DOCUMENT SECTION:

* * *

Qing Bao munches on bamboo.

Shutterstock.com (background); Roshan Patel, Smithsonian’s National Zoo & Conservation Biology Institute (Qing Bao)

Welcome, Pandas!

Last fall, a plane arrived in the U.S. with two special passengers: giant pandas! They are named Bao Li (BOW lee) and Qing Bao (ching BOW). They came from China. That is a country in Asia. China loaned the bears to the National Zoo in Washington, D.C.

The pandas will live at the zoo until 2034. The zoo will pay China $1 million each year to borrow them. That money will be used to help protect pandas.

Roshan Patel, Smithsonian’s National Zoo & Conservation Biology Institute

Bao Li hangs out at the National Zoo.

In the wild, giant pandas live only in China. They mainly eat a plant called bamboo. But for years, people destroyed bamboo forests. They cut down the plants to make room for roads and farms. As a result, the number of pandas dropped. Today only about 1,800 of them are left in the wild.

Scientists hope Bao Li and Qing Bao will help increase the panda population. Any babies the pair has will be sent to China by the time they turn 4 years old. 

In the meantime, people are getting to know Bao Li and Qing Bao. Thanks to the zoo’s giant panda cams, people can see the bears online at any time. 

“Bao Li is very outgoing, curious, and playful,” says Ellie Tahmaseb. She works at the National Zoo. “Qing Bao is more independent.”

Craig Hudson for The Washington Post via Getty Images

The pandas traveled on a plane nicknamed the Panda Express.

  1. What does the article mean when it says that China loaned the pandas to the National Zoo?
  2. How are people in the U.S. getting to know Bao Li and Qing Bao?
  3. According to the article, how could the agreement between the zoo and China help the giant panda species?

* * *

TASKS TO CARRY OUT:
[1] Rewrite the panda article starting at the words "1. What does" and ending after "and Qing Bao?", changing "National Zoo" to "zoo in Washington".
[2] According to the panda article, how much will the zoo pay China each year to borrow the pandas?
The material after this point is separate from the panda article.

DATASET CONTENT:
* * *

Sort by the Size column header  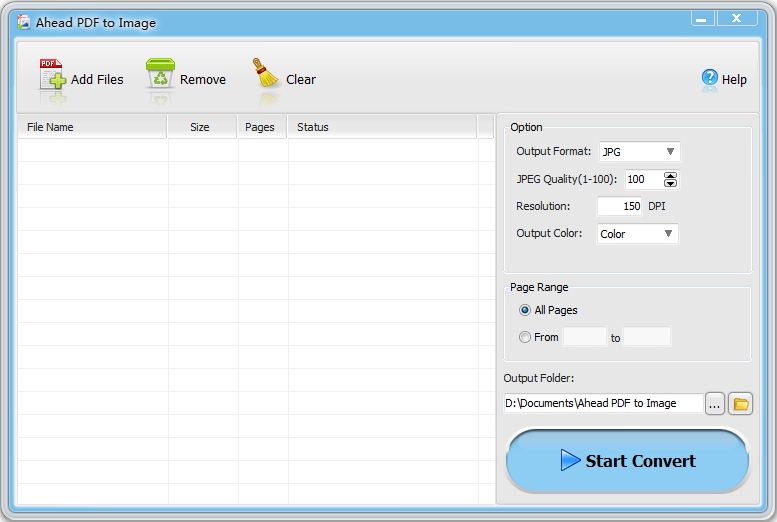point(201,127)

* * *

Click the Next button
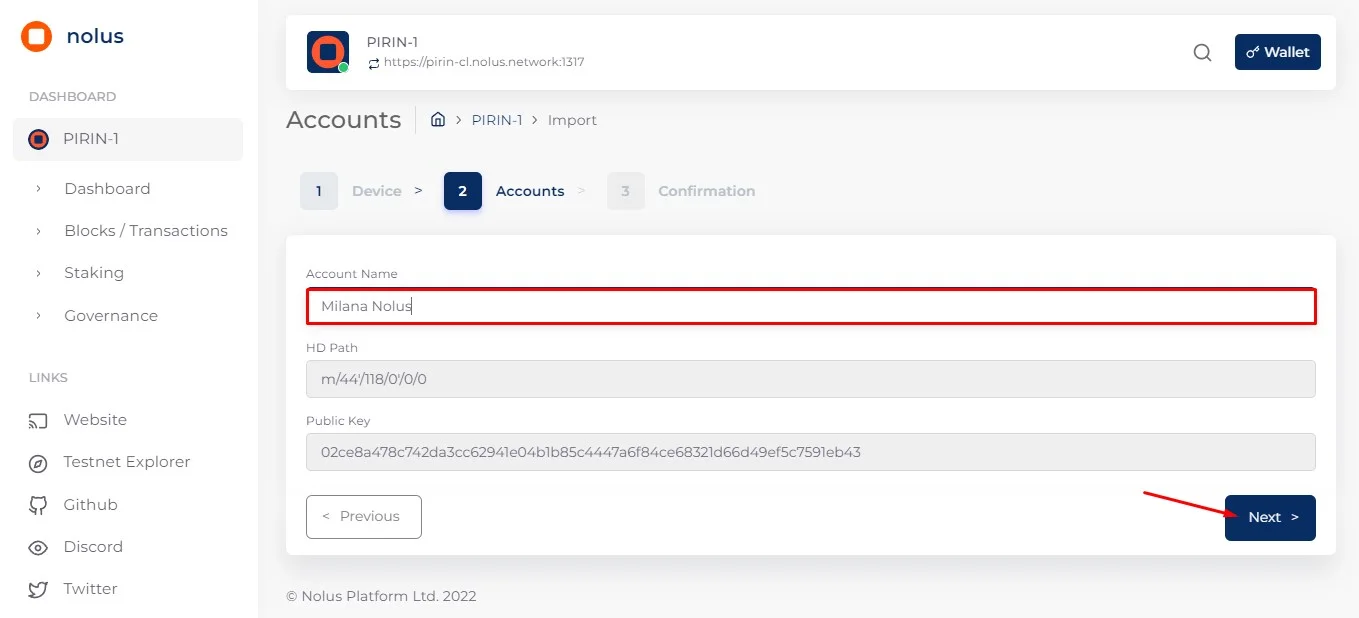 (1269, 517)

* * *

YOUR RESPONSES:
[1]
1. What does the article mean when it says that China loaned the pandas to the zoo in Washington?
  2. How are people in the U.S. getting to know Bao Li and Qing Bao?

[2] $1 million each year.